Dunaway sits on a couch onscreen beside her son, who shows her a series of old photographs from a scrapbook that elicit a flood of memories.
“Faye is perhaps someone that I have created,” she says in the documentary, explaining the difference between the life she was born into, as Dorothy Faye Dunaway, a cheerleader and beauty pageant contestant from the small town of Bascom, Florida who moved to New York in hopes of a career on the stage, and the global movie star she became. “It’s a persona that is related very much to my work, that’s specific to my career. That’s the actress, I suppose.”
Then it was on to the roles: from The Thomas Crown Affair in 1968 to Supergirl in 1984, with so many classics in between, all befitting the widescreen where these movies were shown.
“And here’s Miss Bonnie Parker, and I’m Clyde Barrow,” says Warren Beatty in 1967’s Bonnie and Clyde, in which Dunaway blazes across Texas with a beret on her head and a rifle in her hand, a role she nailed as the classic femme fatale and that led to her first best actress Oscar nomination.
Evelyn Mulwray was just as iconic in 1974’s Chinatown, in which Dunaway played the sultry daughter of a wealthy Los Angeles landowner who impregnated her—leaving her with a child who, as she famously shrieks at her detective costar Jack Nicholson, “She’s my sister AND my daughter!” The documentary tells another torrid story, this one behind the scenes, of when an errant hair on Dunaway’s head wouldn’t stay down, and director Roman Polanski rushed over and plucked it—sending a fuming Dunaway to her trailer. Upon her return, she was wearing a hat (with a veil) that only added to her character’s mystery. “Roman, the terror—but he thought I was a terror too!” she says, looking at a photo from the set and deeming him a great director despite their difficulties.
“After the hair incident, Jack called me Dread,” she says in the documentary, ‘the Dreaded Dunaway.’”
She loved the nickname. Another Oscar nomination followed.
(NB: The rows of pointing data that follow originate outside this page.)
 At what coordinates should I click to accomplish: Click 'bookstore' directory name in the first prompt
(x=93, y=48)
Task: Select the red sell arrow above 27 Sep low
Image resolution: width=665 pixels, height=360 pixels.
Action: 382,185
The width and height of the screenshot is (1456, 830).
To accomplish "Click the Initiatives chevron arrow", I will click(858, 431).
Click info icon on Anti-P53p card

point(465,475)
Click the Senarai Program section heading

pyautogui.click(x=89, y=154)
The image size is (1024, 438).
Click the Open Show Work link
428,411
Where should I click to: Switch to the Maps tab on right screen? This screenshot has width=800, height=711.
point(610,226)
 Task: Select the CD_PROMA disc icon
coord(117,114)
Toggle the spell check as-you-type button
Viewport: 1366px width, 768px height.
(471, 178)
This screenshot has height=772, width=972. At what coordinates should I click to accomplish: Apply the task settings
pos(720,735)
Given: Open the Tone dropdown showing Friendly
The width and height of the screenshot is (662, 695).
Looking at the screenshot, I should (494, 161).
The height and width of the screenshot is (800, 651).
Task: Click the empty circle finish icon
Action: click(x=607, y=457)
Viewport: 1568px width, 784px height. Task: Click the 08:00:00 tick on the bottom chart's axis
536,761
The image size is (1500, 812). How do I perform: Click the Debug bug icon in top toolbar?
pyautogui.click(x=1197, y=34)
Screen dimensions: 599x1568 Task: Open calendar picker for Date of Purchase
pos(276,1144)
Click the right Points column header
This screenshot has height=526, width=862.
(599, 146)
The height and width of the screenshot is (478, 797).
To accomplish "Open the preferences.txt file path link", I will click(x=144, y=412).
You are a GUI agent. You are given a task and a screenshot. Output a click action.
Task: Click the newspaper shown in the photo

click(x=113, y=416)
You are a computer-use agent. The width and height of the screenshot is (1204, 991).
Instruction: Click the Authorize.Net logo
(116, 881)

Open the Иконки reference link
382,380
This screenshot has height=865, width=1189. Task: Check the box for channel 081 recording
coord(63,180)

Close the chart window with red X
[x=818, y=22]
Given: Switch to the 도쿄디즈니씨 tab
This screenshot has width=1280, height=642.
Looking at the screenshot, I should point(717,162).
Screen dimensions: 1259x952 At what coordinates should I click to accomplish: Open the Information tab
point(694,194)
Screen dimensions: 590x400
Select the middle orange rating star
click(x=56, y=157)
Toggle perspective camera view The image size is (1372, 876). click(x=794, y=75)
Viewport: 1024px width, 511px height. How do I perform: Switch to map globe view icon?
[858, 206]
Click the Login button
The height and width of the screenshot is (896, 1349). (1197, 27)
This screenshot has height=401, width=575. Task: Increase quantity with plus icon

She finally won the best actress Oscar in 1977, playing the scheming programming director Diana Christensen in Network. Each of these roles was introduced to audiences who were not sitting “at home while scrolling through” phones, “while checking emails and half paying attention,” as director Sean Baker described today’s distracted viewers in his acceptance speech for this year’s Palme d’Or award–winning movie Anora, but in the communion of movie theaters across America, and later, the world—exactly the way the audience watched the premiere of FAYE in Cannes. As Baker added: “I see the future of cinema as where it started: in a movie theater.”
In 1981, Dunaway played, of all things, a mother: She became the actress Joan Crawford at her child-abusing worst in Mommie Dearest, complete with those infamous lines, “Don’t fuck with me, fellas!” and “No wire hangers, EVER!” Dunaway long maintained the role was a mistake and rarely spoke about it (until now), even admonishing a biographer—in a widely quoted and very long 6:14 a.m. voicemail—that she had no interest in “dilly-dallying and tarrying over Mommie Dearest; I don’t even want to discuss it.”
Still, the movie endures as a camp classic, an emblem of an era fading fast. “Has any movie queen ever gone this far before?” Pauline Kael asked in her 1981 Mommie Dearest review. “Faye Dunaway captures every facet (imagined and real) of Joan Crawford. Dunaway is sexy, grotesque, moving, funny, maudlin—sometimes all in the same scene…. She gives a gigantic performance. It’s like grand opera without the music…You can’t help laughing at the movie. But you can’t laugh at her.”